TRY IT ▸ An exact transcript is required of the lines below, from the one containing "Where should I click to: Click" through the very last; leave every picture out of it.

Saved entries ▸
Content starts

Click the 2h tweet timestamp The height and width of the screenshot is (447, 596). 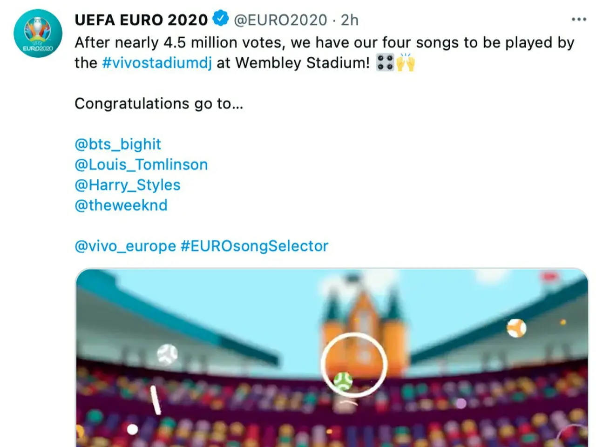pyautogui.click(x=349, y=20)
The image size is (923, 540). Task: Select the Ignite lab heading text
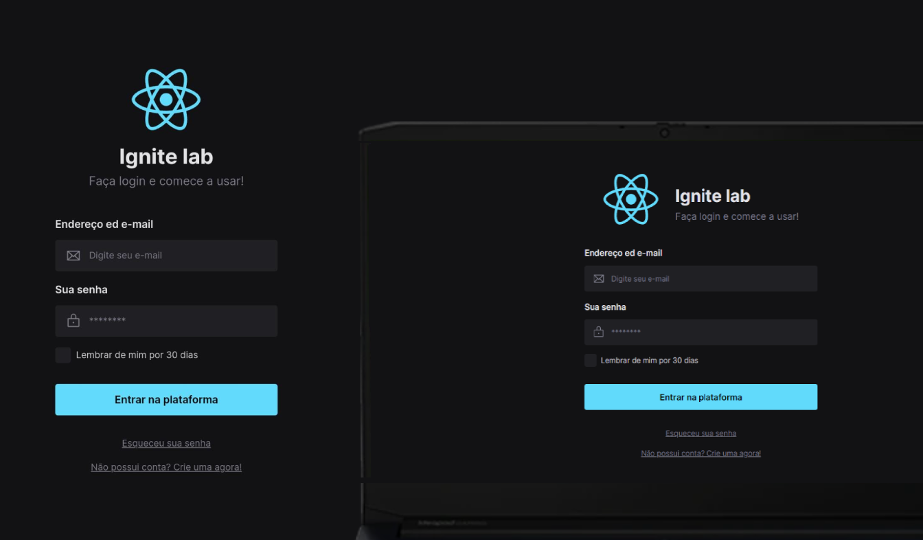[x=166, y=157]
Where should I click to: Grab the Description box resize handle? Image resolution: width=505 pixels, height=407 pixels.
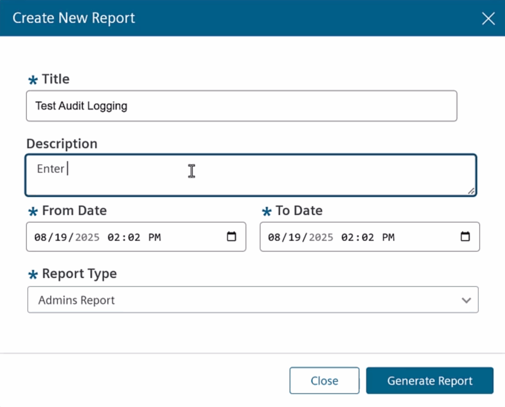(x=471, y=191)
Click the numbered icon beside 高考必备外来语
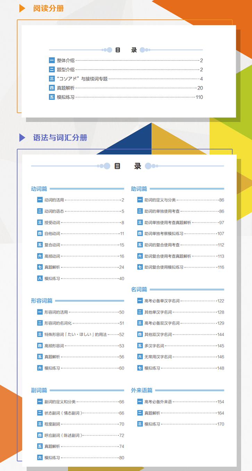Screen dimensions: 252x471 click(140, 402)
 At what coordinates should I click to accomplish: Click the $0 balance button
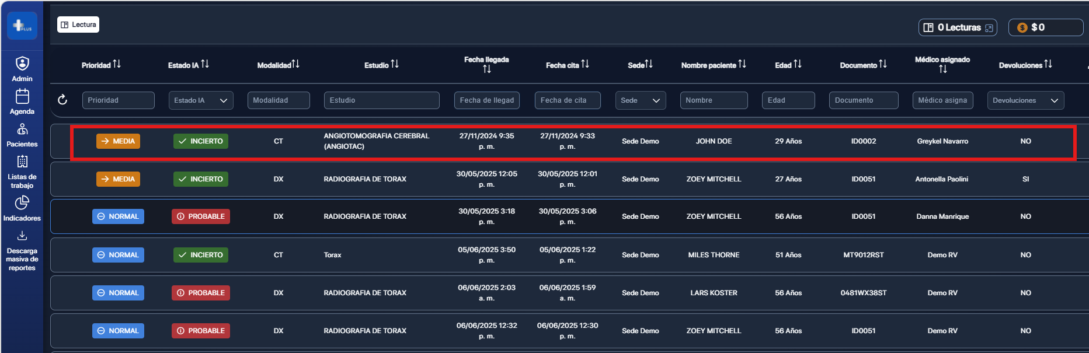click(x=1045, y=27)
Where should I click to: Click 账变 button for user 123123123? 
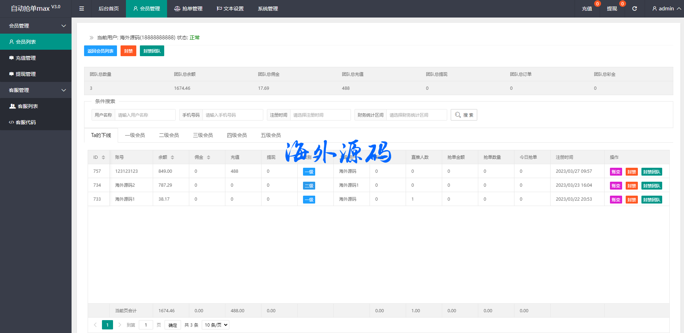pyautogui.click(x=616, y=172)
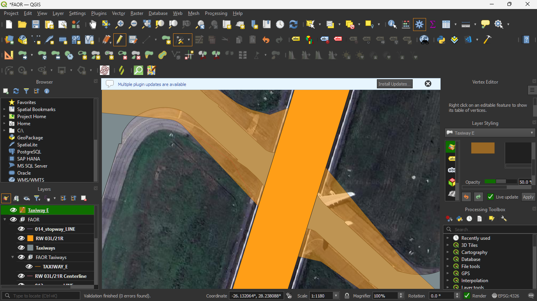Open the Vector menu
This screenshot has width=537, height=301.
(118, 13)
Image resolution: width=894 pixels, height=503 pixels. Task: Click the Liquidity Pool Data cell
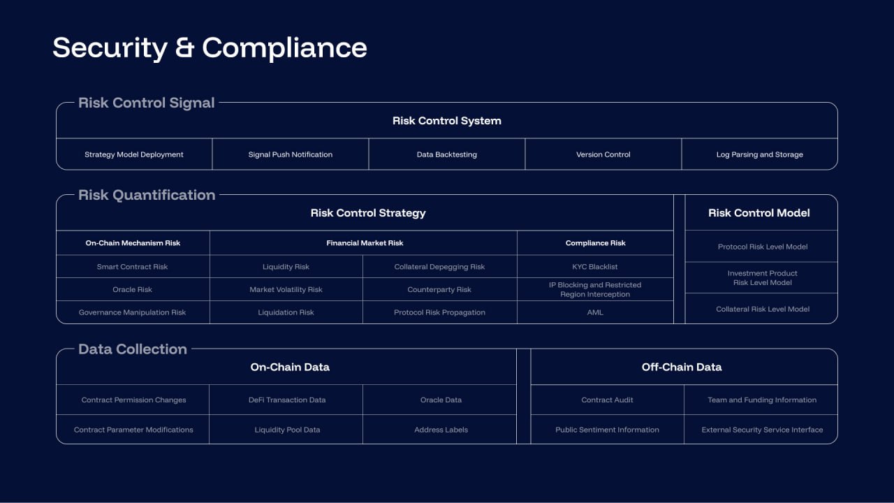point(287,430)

Content ends

YOUR SOLUTION ▸
Where should I click to: Click 账变 button for user 123123123? 
pyautogui.click(x=616, y=172)
Open the Vector menu
This screenshot has width=537, height=301.
(118, 13)
Image resolution: width=894 pixels, height=503 pixels. Task: Click the Liquidity Pool Data cell
point(287,430)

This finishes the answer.